Indeed, the devops movement seems to be the culmination of a perfect storm of ideas: cloud computing, virtualization and agile processes. With cloud computing lowering the barrier to entry for folks who want to set up servers, development teams found themselves with entire racks of servers at their beck and call.
With such opportunities finally available to developers, it was only a matter of time before some of those developers began learning more and more about running servers and deploying applications. And it is from these folks that the devops movement emerged. And while this is the primordial soup from whence devops has emerged, the actual pain-points solved by devops are so wide-ranging and specific from team to team that the movement as a whole seems somewhat less defined than the agile or cloud revolutions.
Yes, but why?
While there are many possible reasons for the devops movement, Coert Baart, CEO of XebiaLabs, said that he sees devops as a response to deployment issues.
“I think the whole devops movement shows that deployment is an issue,” he said. “Yes, devops is more than deployment, but I think the big analyst firms are writing more and more on this. From a customer perspective in the market, I know 18 months ago we really had to explain what we were doing. Now automation and standardizing is getting more and more popular than it used to be.”
Dave Kresse, CEO of Mu Dynamics, which tests carrier-grade networks services, said that devops also changes the way testing is done. “When you talk to development and Q/A, and you talk to operations, you’re talking to two very different parts of the organization,” he said.
“What we’re seeing now is—both on the operations side and on the vendor side-—a collapsing of those silos. When people talk about the application infrastructure silos collapsing, the development and Q/A silo is collapsing also. People are looking for tools to close that feedback loop.”
XebiaLabs’ Phillips said that some organizations are moving into devops simply by mixing up their teams. “Once you’ve accepted that in order to deliver business value quickly, you have to find a better, smoother way for development and operations to work together,” he said.
“One way to do that is to form multi-disciplinary teams. Some of our customers are trying to make it easier to deploy to their own portal platform. They discovered the way to do this is make a team built from the people who produce the code to the people who manage production and release.

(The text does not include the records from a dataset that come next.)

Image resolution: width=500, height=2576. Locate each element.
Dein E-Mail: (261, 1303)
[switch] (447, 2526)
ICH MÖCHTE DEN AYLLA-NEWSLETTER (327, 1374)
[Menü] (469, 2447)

They wouldn’t call themselves devops, but that’s what they’re doing.”
But Electric Cloud’s Maciag said that the traditional divide between development and operations comes from a disconnect between the goals of the two groups. “If you think about what IT worries about, they’re really worried about infrastructure efficiency. It should be standardized and integrated,” he said.
“That’s different from what development worries about. Developers are more worried about developer efficiency. ‘Give me what solves my problem and let me work independently.’ The result is both teams are losing.”

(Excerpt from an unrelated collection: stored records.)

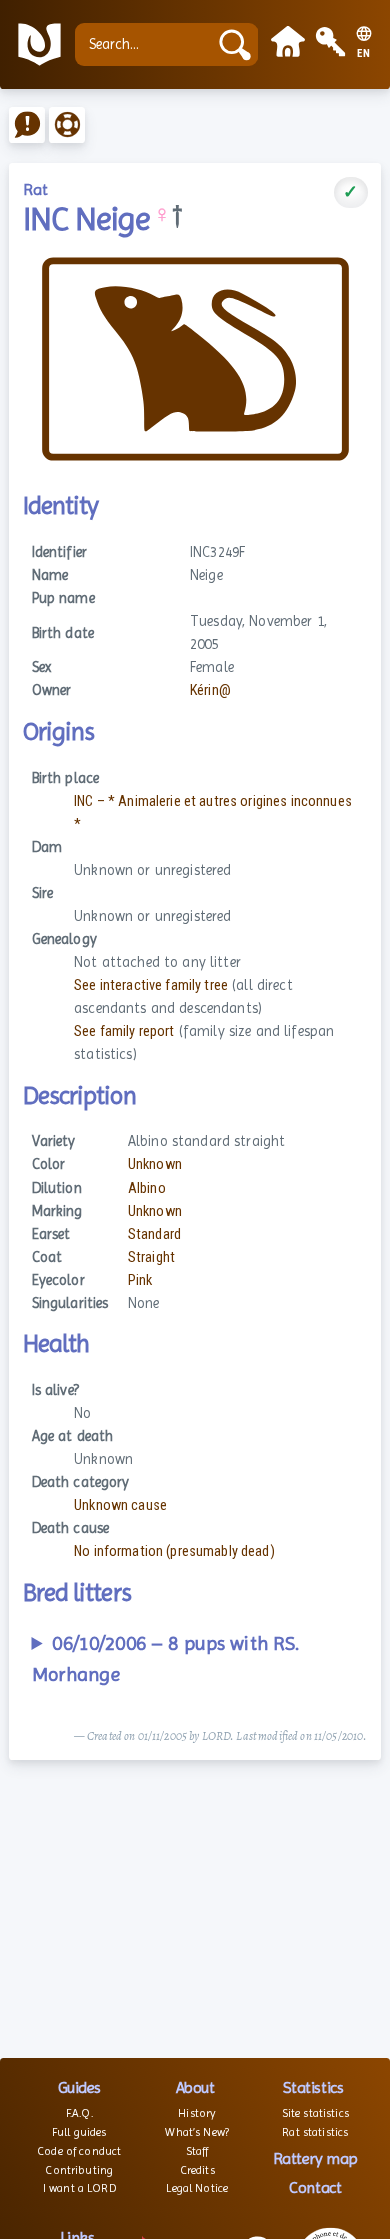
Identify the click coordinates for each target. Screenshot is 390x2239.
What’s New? (197, 2132)
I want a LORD (79, 2188)
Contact (315, 2187)
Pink (140, 1280)
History (197, 2113)
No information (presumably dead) (174, 1551)
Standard (154, 1234)
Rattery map (315, 2158)
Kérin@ (210, 690)
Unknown (155, 1164)
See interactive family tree (151, 985)
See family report (124, 1031)
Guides (79, 2087)
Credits (197, 2170)
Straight (151, 1257)
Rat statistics (315, 2132)
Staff (197, 2151)
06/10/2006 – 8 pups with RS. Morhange (166, 1659)
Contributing (79, 2170)
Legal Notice (197, 2188)
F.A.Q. (79, 2113)
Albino (147, 1188)
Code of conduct (79, 2151)
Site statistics (315, 2113)
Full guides (79, 2132)
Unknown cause (120, 1505)
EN (364, 54)
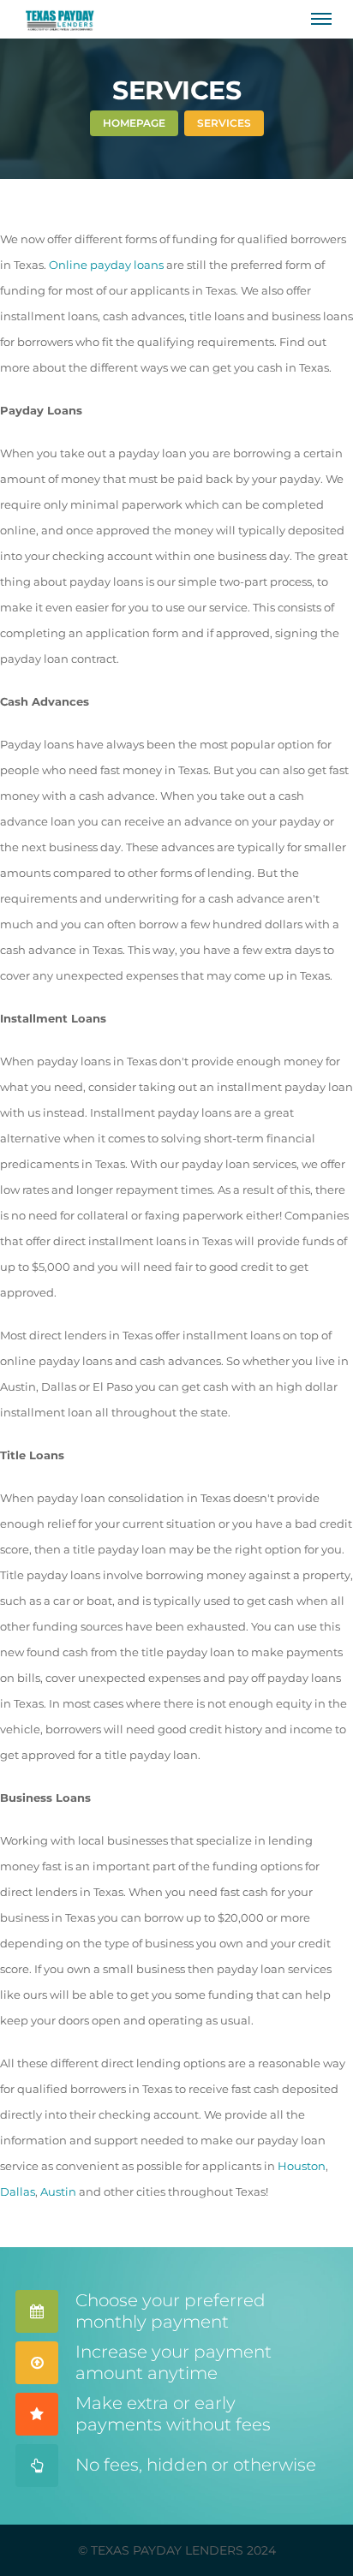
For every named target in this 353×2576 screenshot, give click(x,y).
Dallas (17, 2191)
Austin (58, 2191)
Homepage (134, 122)
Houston (302, 2166)
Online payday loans (106, 264)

Forrester’s Gualtieri feels that the devops movement is more about developers evolving than it is about IT operations folk evolving. As hardware becomes irrelevant, he said, the less need there is for developers to bring ops into the process.

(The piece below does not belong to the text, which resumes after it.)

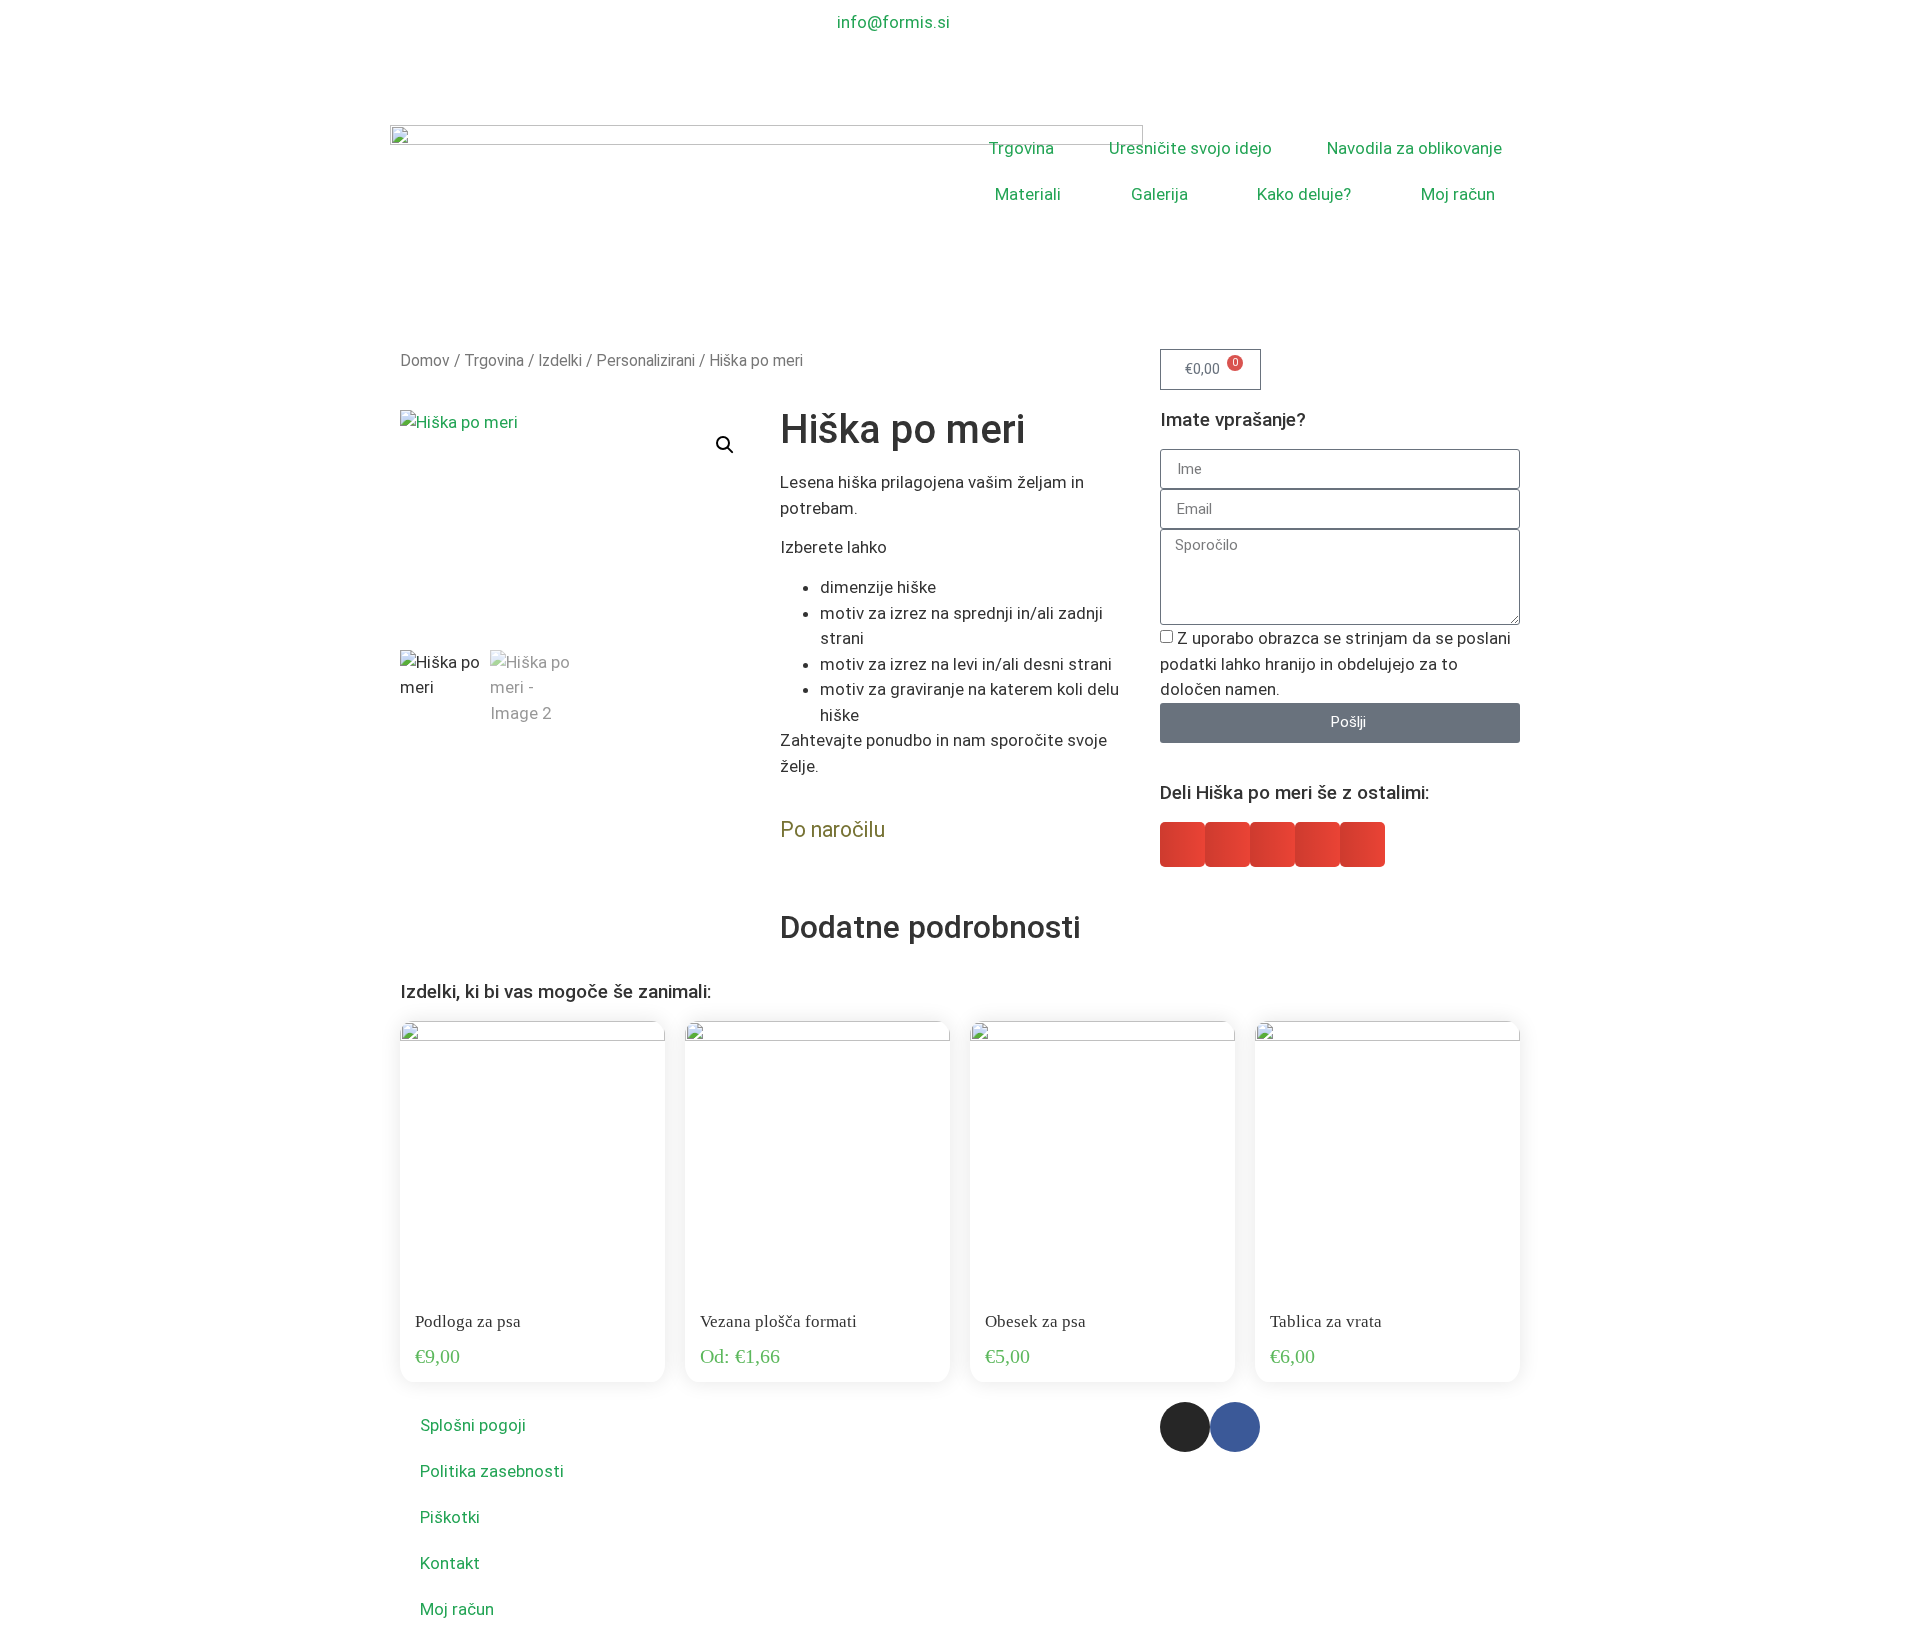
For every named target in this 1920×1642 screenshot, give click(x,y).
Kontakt (450, 1563)
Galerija (1159, 194)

“I don’t want to say it’s not important for them to understand the hardware,” he said, “but I see devops as not going down to understanding the hardware. I see it as, ‘Hey, we’re developers. How do we tune Tomcat? How do we have enough memory in our JVM?’ My advice for developers is to understand everything you need to understand about your application and communicate it to the people who need to hear it, but don’t rely on them.”